I have an idea to calculate this but I am not sure about it. Identify $n$ points to one is similar to remove $n-1$ points placing all of them on another unique point. Therefore, $X$ would be homeomorphic to $B^2$ removing $n-1$ points, and its fundamental group is easy to calculate using that $S^1$ is a deformation retract of $B^2$ removing a single point and the Seifert-Van Kampen.
Is this fine? If it is not, does anyone know how to proceed? Thanks in advance 🙂
Best Answer
$X$ is not homeomorphic to $B^2-F$ for any finite set. That's because $B^2-F$ is not compact. And if $F\subseteq S^1$ (finite or not) then $B^2-F$ won't even be homotopy equivalent to $X$, because $B^2-F$ is still contractible while $X$ (as we will see soon) is not.
It is true however that $X=B^2/A_n$ is homotopy equivalent to $B^2-F_{n-1}$ for some finite set $F_{n-1}\subseteq int(B^2)$ of size $n-1$. But that is not that easy to show. Plus you would still need to calculate $\pi_1$ of that space, and so you don't gain much.
So what I suggest is to use Seifert-van Kampen directly on $X$. Have a look at this drawing:
This is for $n=7$. We are of course considering all of that for the quotient space $X$, i.e. red points are all collapsed. Let $U_1$ be the blue set on the left, and $U_2$ the green set on the right. So blue set is composed of small neighbourhood around each point and connects only two of them through a bigger neighbourhood. While green set connects all points through a neighbourhood, except one which is isolated (in $B^2$, not in the quotient of course). These are supposed to be open by the way (even though the drawing doesn't suggest it, those sets should not contain their own boundaries). It is also important that the isolated green point is one of those two connected blue points.

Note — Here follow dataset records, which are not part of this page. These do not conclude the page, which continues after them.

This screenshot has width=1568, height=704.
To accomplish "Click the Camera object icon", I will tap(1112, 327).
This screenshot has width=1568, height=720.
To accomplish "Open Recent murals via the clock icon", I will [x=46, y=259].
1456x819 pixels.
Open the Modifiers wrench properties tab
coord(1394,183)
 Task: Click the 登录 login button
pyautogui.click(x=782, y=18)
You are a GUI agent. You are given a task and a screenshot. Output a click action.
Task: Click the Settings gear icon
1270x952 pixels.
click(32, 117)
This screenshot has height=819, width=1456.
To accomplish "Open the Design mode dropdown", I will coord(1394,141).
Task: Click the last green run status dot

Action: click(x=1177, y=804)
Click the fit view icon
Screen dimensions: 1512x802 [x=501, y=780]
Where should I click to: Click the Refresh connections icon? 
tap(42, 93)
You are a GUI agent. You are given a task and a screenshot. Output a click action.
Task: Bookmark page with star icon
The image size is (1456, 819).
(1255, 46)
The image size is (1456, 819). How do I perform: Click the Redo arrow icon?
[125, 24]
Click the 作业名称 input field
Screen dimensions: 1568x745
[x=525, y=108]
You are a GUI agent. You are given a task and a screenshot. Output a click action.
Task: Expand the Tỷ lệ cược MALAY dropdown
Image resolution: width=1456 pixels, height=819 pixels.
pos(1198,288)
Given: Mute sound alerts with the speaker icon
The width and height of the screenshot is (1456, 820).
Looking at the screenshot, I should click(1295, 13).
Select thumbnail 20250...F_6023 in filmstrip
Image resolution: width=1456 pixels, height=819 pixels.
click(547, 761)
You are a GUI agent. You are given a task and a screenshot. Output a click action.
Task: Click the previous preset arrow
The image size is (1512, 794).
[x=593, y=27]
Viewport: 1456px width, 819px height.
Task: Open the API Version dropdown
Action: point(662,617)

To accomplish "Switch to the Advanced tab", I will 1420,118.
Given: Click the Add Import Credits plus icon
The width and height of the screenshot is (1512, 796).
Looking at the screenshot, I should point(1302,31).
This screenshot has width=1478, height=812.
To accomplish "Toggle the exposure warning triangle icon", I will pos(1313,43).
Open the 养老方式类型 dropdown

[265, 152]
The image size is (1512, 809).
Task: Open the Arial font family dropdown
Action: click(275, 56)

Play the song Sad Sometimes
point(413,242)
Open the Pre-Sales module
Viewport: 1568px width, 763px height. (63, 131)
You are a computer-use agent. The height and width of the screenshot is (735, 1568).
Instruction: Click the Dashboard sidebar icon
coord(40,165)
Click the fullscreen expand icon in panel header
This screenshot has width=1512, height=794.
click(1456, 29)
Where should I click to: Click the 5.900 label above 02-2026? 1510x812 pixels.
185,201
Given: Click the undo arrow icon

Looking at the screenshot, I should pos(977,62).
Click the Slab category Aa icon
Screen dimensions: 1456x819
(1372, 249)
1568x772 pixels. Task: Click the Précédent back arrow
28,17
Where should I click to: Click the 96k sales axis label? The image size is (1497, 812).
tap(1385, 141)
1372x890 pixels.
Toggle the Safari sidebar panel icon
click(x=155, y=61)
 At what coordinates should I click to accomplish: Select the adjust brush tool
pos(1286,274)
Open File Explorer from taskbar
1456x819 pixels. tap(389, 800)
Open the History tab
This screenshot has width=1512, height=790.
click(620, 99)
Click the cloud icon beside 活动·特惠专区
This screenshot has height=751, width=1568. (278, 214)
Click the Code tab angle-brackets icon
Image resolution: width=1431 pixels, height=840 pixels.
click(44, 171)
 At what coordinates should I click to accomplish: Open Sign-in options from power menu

It is not hard to see that in the quotient space $U_1\cap U_2$ is contractible, while $U_1$ is homotopy equivalent to $S^1$. The core idea here is that the green set $U_2$ is actually homotopy equivalent to $B^2 / \{x_2,\ldots,x_n\}$, i.e. the quotient by one point less. That is because the neighbourhood of the isolated red point can be contracted to the red point, and ultimately removed. So if we apply Seifert-van Kampen, then we get
$$\pi_1(X)\simeq \pi_1(S^1)*\pi_1(B^2/\{x_2,\ldots, x_n\})$$
Note that for $n=1$ our $B^2/\{x_n\}$ is homeomorphic to $B^2$ and thus contractible. And so it is a matter of applying induction now to conclude that
$$\pi_1(X)\simeq \mathbb{Z}*\cdots *\mathbb{Z}\ \ \ n-1\text{ times}$$
or alternatively $\pi_1(X)$ is a free group on $n-1$ generators.
Of course this is a bit of hand waving, and the drawing is not a formal proof. But it should give you enough intuition to fill the details. Even though this will be time consuming.